_Your assignment:_
From the records below, work out how many lines carry the string "will". Leave out everything but the number.

--- START ---

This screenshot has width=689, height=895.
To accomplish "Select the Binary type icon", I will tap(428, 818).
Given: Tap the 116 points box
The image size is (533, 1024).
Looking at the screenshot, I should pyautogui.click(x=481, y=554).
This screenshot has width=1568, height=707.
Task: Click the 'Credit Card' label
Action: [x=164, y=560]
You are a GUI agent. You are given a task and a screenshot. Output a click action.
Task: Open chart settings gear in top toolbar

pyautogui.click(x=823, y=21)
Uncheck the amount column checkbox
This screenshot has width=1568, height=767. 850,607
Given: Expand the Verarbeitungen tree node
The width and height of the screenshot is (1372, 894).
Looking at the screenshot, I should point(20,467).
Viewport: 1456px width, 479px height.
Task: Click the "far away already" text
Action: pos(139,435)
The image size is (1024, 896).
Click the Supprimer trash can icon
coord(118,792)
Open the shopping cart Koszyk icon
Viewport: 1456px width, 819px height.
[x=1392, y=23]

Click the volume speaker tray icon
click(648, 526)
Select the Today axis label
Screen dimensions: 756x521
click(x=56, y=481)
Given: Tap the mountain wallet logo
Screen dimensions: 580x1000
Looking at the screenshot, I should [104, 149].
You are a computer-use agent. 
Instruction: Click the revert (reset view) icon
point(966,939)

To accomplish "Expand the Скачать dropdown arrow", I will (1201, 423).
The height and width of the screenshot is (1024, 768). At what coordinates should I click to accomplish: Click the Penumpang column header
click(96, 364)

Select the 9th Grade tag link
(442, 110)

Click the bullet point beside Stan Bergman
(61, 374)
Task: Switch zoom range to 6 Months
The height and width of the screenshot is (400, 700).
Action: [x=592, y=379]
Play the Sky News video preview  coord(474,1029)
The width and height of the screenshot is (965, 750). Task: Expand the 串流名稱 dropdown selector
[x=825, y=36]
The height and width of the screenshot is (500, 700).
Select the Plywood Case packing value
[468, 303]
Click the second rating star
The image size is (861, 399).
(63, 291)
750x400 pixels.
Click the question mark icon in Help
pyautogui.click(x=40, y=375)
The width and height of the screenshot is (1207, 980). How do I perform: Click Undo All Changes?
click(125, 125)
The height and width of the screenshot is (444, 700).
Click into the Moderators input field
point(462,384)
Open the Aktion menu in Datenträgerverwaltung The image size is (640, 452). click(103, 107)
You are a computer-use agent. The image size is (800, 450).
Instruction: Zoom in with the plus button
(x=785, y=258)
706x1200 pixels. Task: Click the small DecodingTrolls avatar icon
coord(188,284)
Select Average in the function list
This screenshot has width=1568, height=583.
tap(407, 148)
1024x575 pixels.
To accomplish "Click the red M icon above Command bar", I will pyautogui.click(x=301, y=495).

--- END ---

_Written answer:_
3